Considered one of the top perennials for fall color, "Autumn Joy" sedum (Sedum x "Autumn Joy") grows in U.S. Department of Agriculture plant hardiness zones 5 through 9. Once you have one sedum, it's easy to make more by taking stem and leaf cuttings or dividing the plant. Because "Autumn Joy" is a hybrid, seeds will not produce exact copies of the parent plant.
Cut Stems or Leaves
"Autumn Joy" sedum roots easily from stem or leaf cuttings. You can do this any time the plants are actively growing. Cuttings taken from new growth root more easily than cuttings from older stems.
Take cuttings in the early morning or late afternoon, and water the plants one hour before you take the cuttings. Make stem cuttings 2 to 6 inches long, with at least three sets of leaves.
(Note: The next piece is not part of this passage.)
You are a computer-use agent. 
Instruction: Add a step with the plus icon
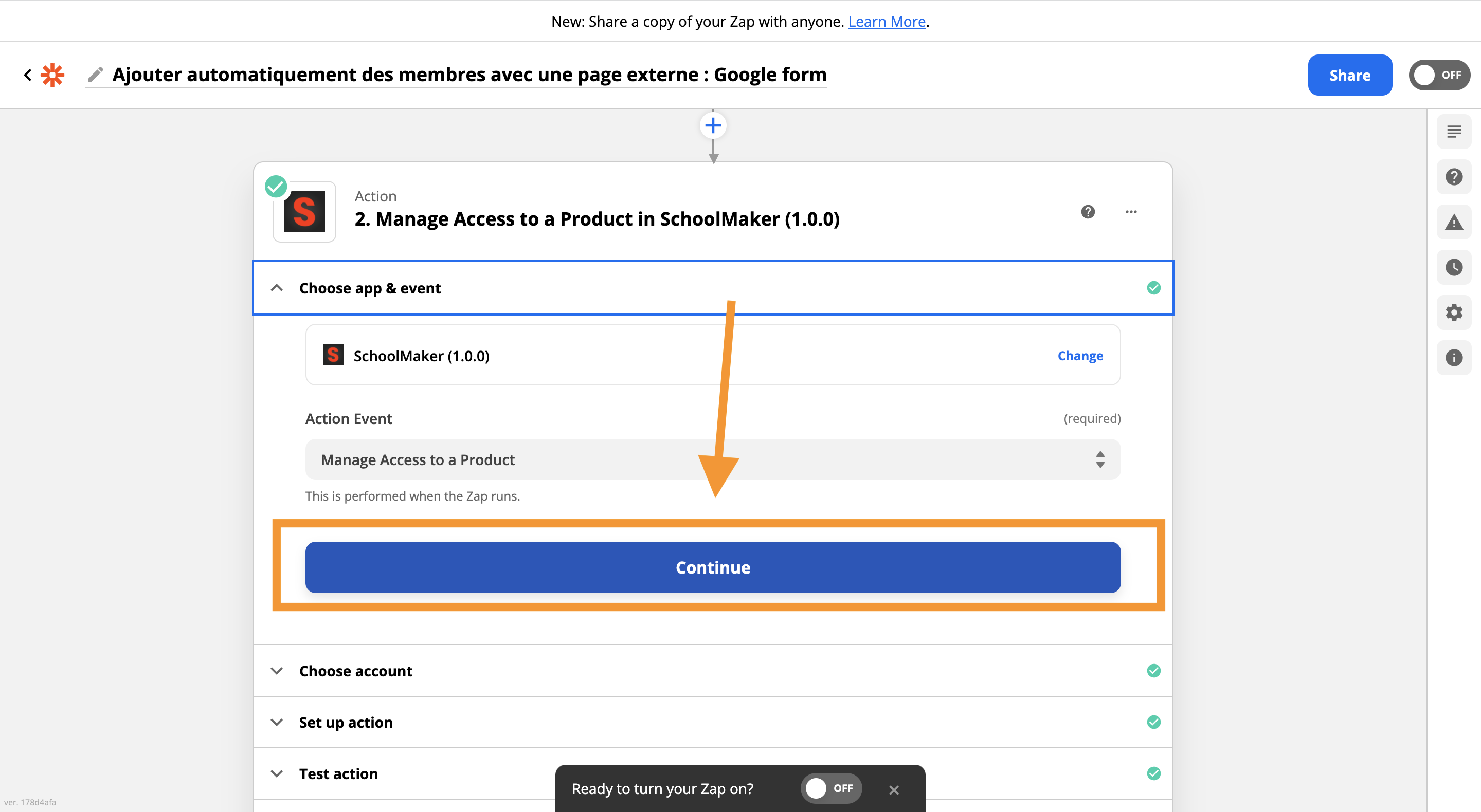coord(713,125)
Cut the stem just below the node where a leaf joins the stem.
For leaf cuttings, remove the leaf along with the stalk that attaches the leaf to the stem. To keep them from drying out before planting, place stem and leaf cuttings in water or in a plastic bag with a damp paper towel.
Use sharp scissors or pruners to take the cuttings. Disinfect cutting tools by soaking them in a solution of 1 part bleach to 3 parts water for 5 minutes. Rinse them in clean water, and let them air-dry before use.
Cuttings root best in a sterile, soilless potting mix. You can use a purchased seed-starting mix, or make your own for rooting cuttings by mixing equal parts river sand, perlite, and either vermiculite or peat moss. Use this mix to fill pots or planting trays with drainage holes. Water the potting mix so it is damp, and smooth the surface.
To avoid spreading disease, plant in new pots and planting trays or sterilize used pots before filling them with soil. Clean used pots and trays by scrubbing away any loose dirt, then soaking them in a solution of 1 part bleach to 9 parts water for 30 minutes. Wipe them dry before use. Always use pots and containers that have drainage holes.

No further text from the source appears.